Torah law distinguishes between two levels in a thing’s utilization by a mitzvah: as an “object of a mitzvah,” or as “instruments of a mitzvah.” A mitzvah’s “object” is the thing or substance with which the mitzvah is actually performed, such as the leather boxes which the Jew binds on his head and arm as tefillin; a mitzvah’s “instruments” are the resources which facilitate and enable the mitzvah’s performance, such as the tools which fashion a piece of leather intotefillin or the food which provides a person putting on the tefillin with the energy to bind them on himself.
Time fills an auxiliary, “instrumental” role in the performance of every mitzvah. There is one mitzvah, however, in which time is the primary “object” — the resource which is actually shaped and formed in conformity with the divine will. This is the mitzvah of kiddush hachodesh, “the sanctification of the new month.”
The Jewish calendar is punctuated with what the Torah calls “callings of holiness” (Leviticus 23:4) — festivals and special days possessing special spiritual qualities. These are more than commemorations of historical events: the very substance of the time occupied by Passover is imbued with the quality of freedom, that of Sukkot with joy, of Shavuot with the revelation at Sinai, ofRosh Hashanah with G-d’s annual resumption of His sovereignty over the universe, of Yom Kippur with teshuvah — the capacity to access the very quintessence of one’s soul and its bond to G-d. And so it is with every festival and special day on the Jewish calendar — each has its unique “holiness” and divine quality woven into the very fabric of its time for us to “call forth” and actualize by observing the mitzvot of the day.

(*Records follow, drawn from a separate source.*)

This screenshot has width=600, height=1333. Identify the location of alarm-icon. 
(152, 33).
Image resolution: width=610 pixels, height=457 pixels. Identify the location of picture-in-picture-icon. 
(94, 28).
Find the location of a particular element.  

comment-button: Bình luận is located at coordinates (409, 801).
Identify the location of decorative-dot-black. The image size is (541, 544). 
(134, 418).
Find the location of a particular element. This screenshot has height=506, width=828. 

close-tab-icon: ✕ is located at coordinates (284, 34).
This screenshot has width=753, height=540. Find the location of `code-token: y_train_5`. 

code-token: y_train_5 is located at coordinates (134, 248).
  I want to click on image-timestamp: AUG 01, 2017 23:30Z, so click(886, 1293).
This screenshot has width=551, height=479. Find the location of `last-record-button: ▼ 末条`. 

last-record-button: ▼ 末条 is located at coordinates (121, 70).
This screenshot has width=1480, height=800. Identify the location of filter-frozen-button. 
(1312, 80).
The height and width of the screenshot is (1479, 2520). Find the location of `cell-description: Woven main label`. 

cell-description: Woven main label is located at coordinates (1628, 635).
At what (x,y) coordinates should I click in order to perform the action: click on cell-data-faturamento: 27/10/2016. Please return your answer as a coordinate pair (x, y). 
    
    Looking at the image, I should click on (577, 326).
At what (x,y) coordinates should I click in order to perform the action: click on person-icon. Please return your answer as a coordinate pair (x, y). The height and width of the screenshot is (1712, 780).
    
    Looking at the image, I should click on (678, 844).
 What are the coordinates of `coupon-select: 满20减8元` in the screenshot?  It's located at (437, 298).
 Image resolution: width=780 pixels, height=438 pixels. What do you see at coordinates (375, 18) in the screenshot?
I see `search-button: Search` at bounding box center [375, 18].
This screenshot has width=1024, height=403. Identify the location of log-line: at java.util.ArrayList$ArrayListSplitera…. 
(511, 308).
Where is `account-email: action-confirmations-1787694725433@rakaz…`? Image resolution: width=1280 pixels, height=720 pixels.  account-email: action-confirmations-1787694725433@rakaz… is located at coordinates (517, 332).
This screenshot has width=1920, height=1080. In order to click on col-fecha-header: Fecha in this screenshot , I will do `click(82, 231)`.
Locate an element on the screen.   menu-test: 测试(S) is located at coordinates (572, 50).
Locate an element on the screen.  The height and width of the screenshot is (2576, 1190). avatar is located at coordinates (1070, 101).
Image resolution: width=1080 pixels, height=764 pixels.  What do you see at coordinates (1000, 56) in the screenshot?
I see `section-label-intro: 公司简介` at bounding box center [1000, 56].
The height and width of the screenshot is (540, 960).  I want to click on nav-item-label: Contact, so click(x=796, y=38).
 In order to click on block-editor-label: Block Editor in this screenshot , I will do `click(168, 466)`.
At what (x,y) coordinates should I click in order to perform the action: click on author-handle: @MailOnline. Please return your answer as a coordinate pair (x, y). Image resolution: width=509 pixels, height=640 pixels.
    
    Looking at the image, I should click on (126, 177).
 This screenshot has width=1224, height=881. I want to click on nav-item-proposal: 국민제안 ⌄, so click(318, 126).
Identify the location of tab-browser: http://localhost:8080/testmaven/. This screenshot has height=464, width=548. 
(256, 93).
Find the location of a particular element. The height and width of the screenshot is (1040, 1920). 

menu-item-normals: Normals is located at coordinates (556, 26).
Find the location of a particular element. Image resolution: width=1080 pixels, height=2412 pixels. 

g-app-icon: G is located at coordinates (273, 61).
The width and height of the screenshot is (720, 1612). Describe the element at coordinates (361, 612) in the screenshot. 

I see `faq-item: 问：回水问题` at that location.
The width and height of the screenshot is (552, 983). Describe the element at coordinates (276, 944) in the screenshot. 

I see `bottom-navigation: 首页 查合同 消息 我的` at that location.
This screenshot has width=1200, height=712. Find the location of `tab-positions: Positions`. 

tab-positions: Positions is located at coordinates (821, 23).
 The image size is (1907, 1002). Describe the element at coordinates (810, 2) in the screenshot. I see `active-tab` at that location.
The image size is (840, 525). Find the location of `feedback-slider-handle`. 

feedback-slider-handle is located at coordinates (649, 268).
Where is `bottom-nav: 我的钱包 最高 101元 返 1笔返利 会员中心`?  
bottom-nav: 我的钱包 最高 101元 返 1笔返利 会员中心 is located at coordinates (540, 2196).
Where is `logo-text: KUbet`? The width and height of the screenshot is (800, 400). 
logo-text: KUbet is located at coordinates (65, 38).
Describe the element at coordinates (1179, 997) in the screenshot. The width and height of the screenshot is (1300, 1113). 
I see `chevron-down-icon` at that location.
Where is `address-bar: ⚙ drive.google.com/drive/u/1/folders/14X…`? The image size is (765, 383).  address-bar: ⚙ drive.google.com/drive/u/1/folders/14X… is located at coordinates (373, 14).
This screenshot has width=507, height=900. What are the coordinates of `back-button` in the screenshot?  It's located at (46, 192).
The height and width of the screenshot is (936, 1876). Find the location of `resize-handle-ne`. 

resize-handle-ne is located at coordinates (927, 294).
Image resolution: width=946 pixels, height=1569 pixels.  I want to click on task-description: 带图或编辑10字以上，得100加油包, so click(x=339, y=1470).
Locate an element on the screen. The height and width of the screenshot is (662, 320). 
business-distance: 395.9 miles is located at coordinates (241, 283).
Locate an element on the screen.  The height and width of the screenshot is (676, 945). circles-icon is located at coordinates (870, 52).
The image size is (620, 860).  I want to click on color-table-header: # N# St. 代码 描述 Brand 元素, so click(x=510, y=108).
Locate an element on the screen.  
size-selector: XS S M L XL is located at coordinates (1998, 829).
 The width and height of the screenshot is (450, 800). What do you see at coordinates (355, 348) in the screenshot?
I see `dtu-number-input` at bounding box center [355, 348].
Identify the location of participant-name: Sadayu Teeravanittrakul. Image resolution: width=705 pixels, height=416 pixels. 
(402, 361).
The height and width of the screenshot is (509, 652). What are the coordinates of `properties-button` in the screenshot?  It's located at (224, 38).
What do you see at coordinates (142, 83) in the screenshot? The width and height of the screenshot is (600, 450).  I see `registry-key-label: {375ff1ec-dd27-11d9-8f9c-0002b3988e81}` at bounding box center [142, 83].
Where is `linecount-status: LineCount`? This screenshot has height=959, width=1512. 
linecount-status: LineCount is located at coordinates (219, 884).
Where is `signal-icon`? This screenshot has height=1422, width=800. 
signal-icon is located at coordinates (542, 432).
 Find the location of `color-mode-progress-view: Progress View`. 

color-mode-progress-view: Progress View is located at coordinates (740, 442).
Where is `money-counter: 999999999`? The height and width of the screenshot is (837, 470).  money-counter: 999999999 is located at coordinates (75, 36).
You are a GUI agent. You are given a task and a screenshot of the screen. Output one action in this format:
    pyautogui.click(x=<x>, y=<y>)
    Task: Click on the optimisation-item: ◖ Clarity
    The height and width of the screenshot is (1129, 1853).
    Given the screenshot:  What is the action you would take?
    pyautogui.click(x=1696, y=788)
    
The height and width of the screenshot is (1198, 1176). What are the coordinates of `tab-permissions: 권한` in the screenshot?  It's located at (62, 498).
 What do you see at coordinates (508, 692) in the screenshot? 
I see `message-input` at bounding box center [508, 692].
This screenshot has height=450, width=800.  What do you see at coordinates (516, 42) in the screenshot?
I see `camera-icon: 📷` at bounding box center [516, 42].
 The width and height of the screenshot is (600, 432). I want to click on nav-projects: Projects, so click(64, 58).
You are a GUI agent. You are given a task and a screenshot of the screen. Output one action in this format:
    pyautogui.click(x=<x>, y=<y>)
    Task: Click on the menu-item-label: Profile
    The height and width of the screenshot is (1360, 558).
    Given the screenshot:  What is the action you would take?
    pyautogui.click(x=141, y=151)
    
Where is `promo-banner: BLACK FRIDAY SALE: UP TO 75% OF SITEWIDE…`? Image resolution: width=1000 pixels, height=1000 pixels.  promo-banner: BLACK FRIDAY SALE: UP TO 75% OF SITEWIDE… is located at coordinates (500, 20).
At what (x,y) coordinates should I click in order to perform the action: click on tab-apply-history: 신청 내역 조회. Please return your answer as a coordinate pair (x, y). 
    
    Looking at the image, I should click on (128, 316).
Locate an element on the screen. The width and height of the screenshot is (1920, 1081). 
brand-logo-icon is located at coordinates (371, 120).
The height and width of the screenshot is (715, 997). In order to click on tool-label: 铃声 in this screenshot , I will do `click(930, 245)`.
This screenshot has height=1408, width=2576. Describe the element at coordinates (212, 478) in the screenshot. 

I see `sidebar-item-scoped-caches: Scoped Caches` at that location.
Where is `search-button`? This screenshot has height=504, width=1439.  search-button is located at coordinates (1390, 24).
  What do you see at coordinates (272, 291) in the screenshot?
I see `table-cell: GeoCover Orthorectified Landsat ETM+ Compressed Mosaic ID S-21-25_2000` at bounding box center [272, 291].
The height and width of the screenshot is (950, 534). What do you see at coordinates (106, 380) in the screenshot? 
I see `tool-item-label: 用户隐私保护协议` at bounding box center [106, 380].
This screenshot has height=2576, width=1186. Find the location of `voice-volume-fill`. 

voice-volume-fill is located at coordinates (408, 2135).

One would think that the spiritual character of time is fixed and absolute, established by the Creator when time itself was formed. Indeed, such is the case with the weekly Shabbat, which G-d blessed and sanctified by resting from His work of creation, thereby establishing the seven-day work/rest cycle which defines our week. But with regard to the annual cycle of the festivals, G-d desired that these should be sanctified by human beings. The mitzvah ofkiddush hachodesh is that we should fix the calendar based on monthly sightings of the new moon and our calculations of the lunar and solar cycles, and that these sightings and calculations should determine which day shall be a Yom Kippur, which days shall comprise the festival of Passover, and so on. The Torah goes so far as to state that even if those entrusted with the task of making these calculations err, it is their “mistaken” conclusions which create the holiness and specialty of the festivals.
This is “the first mitzvah commanded to the Jewish people.” Mitzvot such as “to know and believe in the existence of G-d” (the first mitzvah in Maimonides‘ enumeration of the mitzvot), to “love your fellow as yourself” (“a great principle in Torah” according to Rabbi Akiva; according to Hillel, “This is the entire Torah–the rest is commentary), or to “study Torah day and night” (“the equivalent of all the mitzvot,” according to Talmud, Peah 1:1) might be more fundamental in terms of the mitzvot’s effect upon the person; but in terms of the mitzvot’s transformation and sanctification of the universe, the “sanctification of the month” is the mitzvah whose “object” is the most basic element of the physical creation.